Ostaggi feriti e liberati in Algeria: sono a Sigonella

Da mercoledì scorso terroristi hanno in mano alcuni ostaggi stranieri

Sarebbero tutti nelle basi Nato di Sigonella gli ostaggi liberati e quelli feriti in Algeria. Ieri c'era stato un blitz delle forze armate algerine nell'impianto petrolifero preso d'assalto mercoledì scorso da terroristi islamisti. Le notizie su quanti ostaggi siano stati liberati e quanti invece siano morti sono ancora molto confuse.

Gli Stati Uniti hanno intenzione di prendere in mano la situazione, come ha detto il segretario della Difesa Leon Panetta: "Prenderemo tutte le iniziative necessarie per proteggere la popolazione del Nordafrica". Alla Bbc è stato ancora più esplicito: "Se questo comporti o meno assistere gli altri con operazioni militari o di cooperazione, questi sono campi che ritengo restino da decidere".

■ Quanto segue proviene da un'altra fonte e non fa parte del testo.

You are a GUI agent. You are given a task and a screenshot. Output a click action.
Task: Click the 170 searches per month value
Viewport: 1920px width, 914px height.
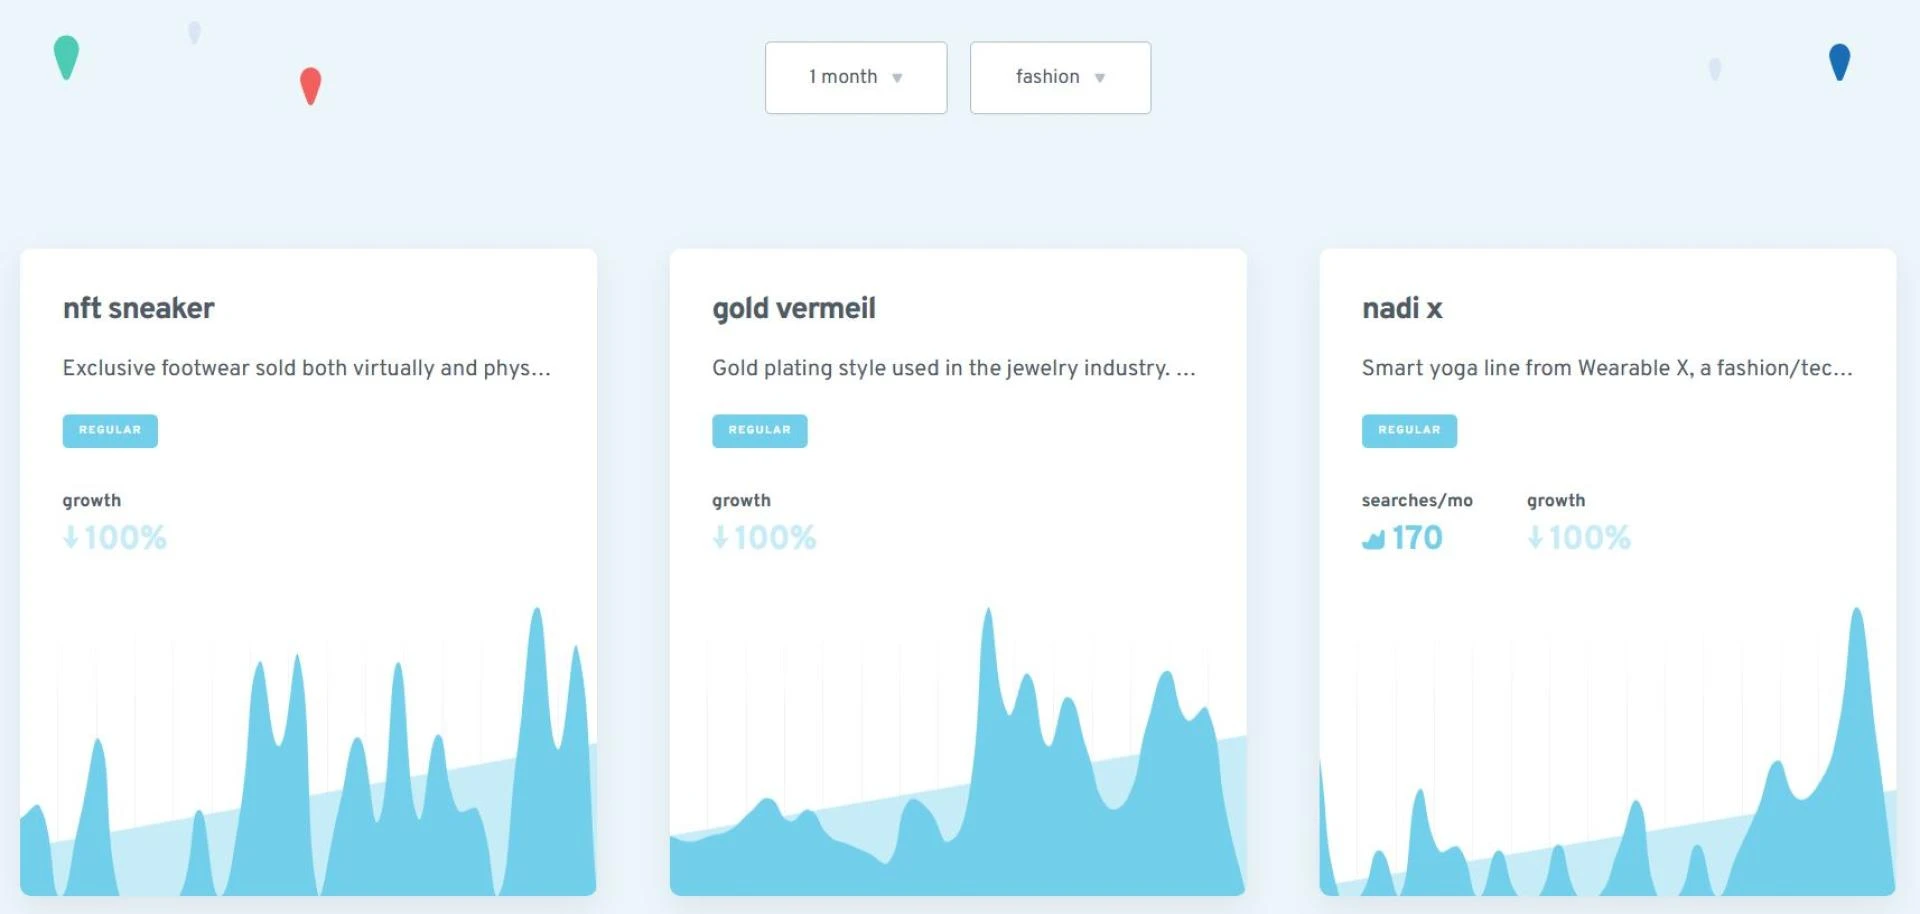(x=1417, y=538)
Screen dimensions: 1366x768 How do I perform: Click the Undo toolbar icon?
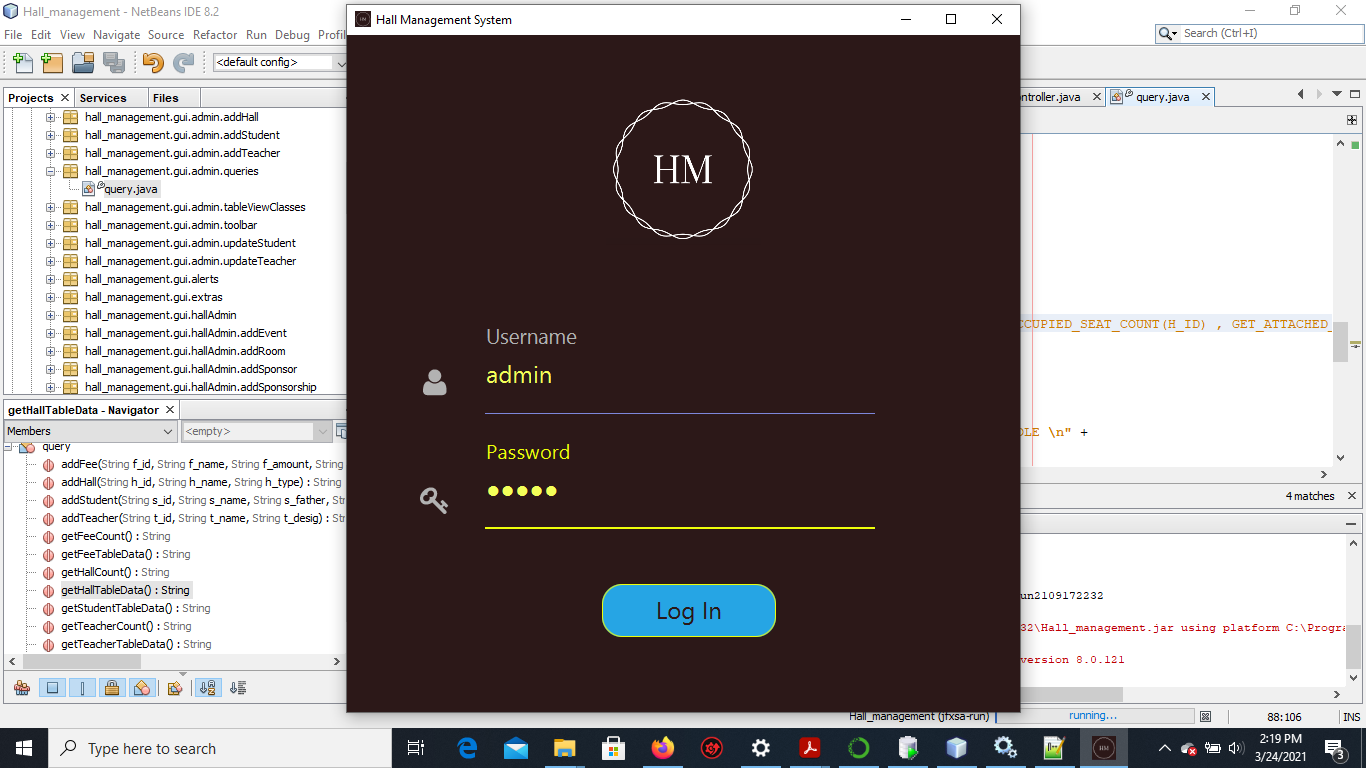[x=151, y=62]
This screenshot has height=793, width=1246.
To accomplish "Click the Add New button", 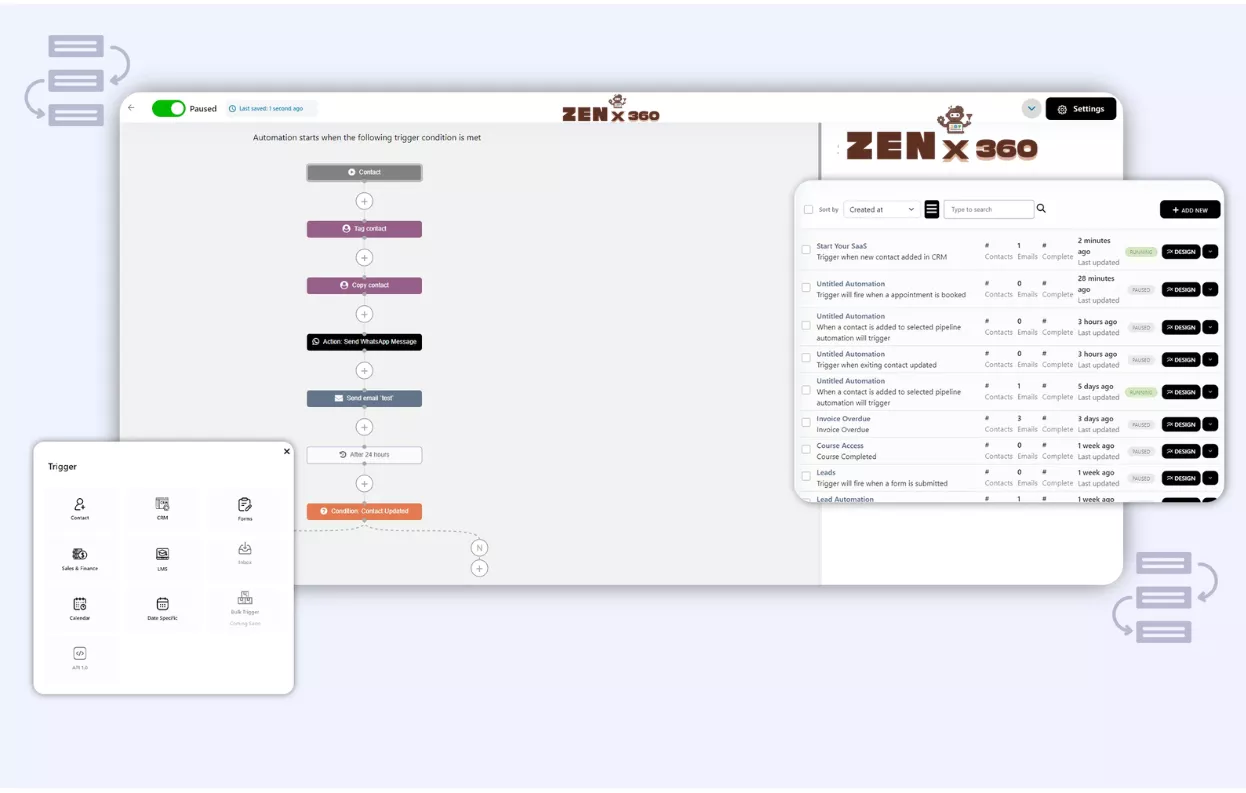I will [1189, 210].
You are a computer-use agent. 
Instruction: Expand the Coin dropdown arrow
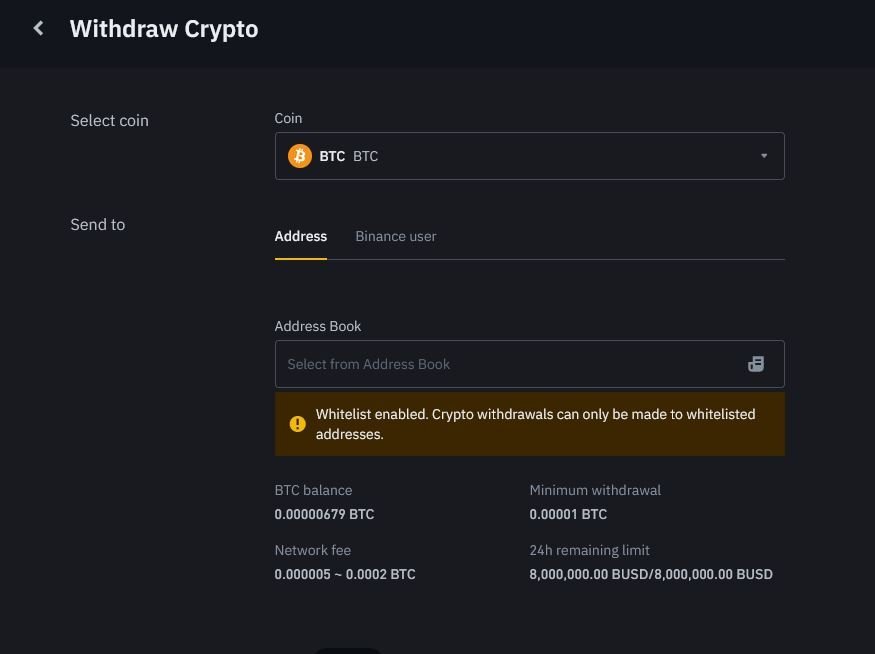(x=764, y=156)

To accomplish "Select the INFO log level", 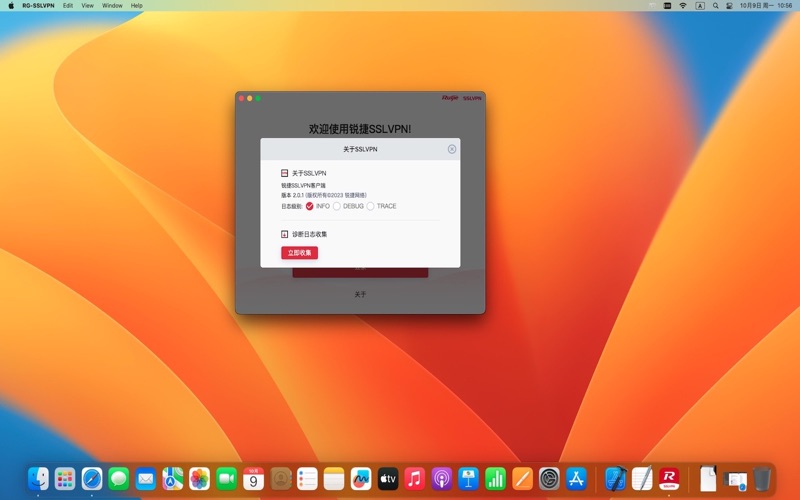I will (x=310, y=206).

La Francia ha escluso che, oltre all'ostaggio morto, ci siano altri cittadini transalpini tra le mani dei rapitori. Gli americani hanno confermato la morte di un cittadino Usa, mentre altri sono ancora nelle mani dei militanti islamici di Katiba Al Muthalimin. Sarebbero cinque, ma di questi non si sa quanti siano ancora in vita. Tre romeni sono stati invece liberati.

Le Nazioni Uniti hanno condannato "nei termini più severi, l'attacco atroce contro il complesso algerino e ha fatto appello agli altri Stati affinché "cooperino attivamente con le autorità algerine". Si susseguono intanto anche gli appelli perché l'Algeria protegga la vita degli ostaggi.